⟨
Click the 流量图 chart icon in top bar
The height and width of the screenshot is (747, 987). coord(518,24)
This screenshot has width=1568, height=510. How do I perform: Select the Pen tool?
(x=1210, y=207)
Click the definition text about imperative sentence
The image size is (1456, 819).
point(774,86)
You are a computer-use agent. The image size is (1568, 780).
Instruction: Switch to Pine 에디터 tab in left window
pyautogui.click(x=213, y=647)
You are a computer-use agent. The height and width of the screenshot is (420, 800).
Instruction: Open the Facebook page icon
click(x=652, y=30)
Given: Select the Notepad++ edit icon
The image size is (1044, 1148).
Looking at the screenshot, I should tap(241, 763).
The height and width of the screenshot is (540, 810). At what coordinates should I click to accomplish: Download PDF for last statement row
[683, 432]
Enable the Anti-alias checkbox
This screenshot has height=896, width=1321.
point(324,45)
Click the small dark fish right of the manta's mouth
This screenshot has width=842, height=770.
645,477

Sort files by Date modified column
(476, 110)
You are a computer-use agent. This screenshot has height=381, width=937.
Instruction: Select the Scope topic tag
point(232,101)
⟩
TASK OBJECTIVE: Could you retype all of the entries, leaving every character unchanged?

EXPECTED ANSWER:
Click the 流量图 chart icon in top bar
The height and width of the screenshot is (747, 987). coord(518,24)
This screenshot has width=1568, height=510. How do I perform: Select the Pen tool?
(x=1210, y=207)
Click the definition text about imperative sentence
The image size is (1456, 819).
point(774,86)
You are a computer-use agent. The image size is (1568, 780).
Instruction: Switch to Pine 에디터 tab in left window
pyautogui.click(x=213, y=647)
You are a computer-use agent. The height and width of the screenshot is (420, 800).
Instruction: Open the Facebook page icon
click(x=652, y=30)
Given: Select the Notepad++ edit icon
The image size is (1044, 1148).
Looking at the screenshot, I should tap(241, 763).
The height and width of the screenshot is (540, 810). At what coordinates should I click to accomplish: Download PDF for last statement row
[683, 432]
Enable the Anti-alias checkbox
This screenshot has height=896, width=1321.
point(324,45)
Click the small dark fish right of the manta's mouth
This screenshot has width=842, height=770.
645,477

Sort files by Date modified column
(476, 110)
You are a computer-use agent. This screenshot has height=381, width=937.
Instruction: Select the Scope topic tag
point(232,101)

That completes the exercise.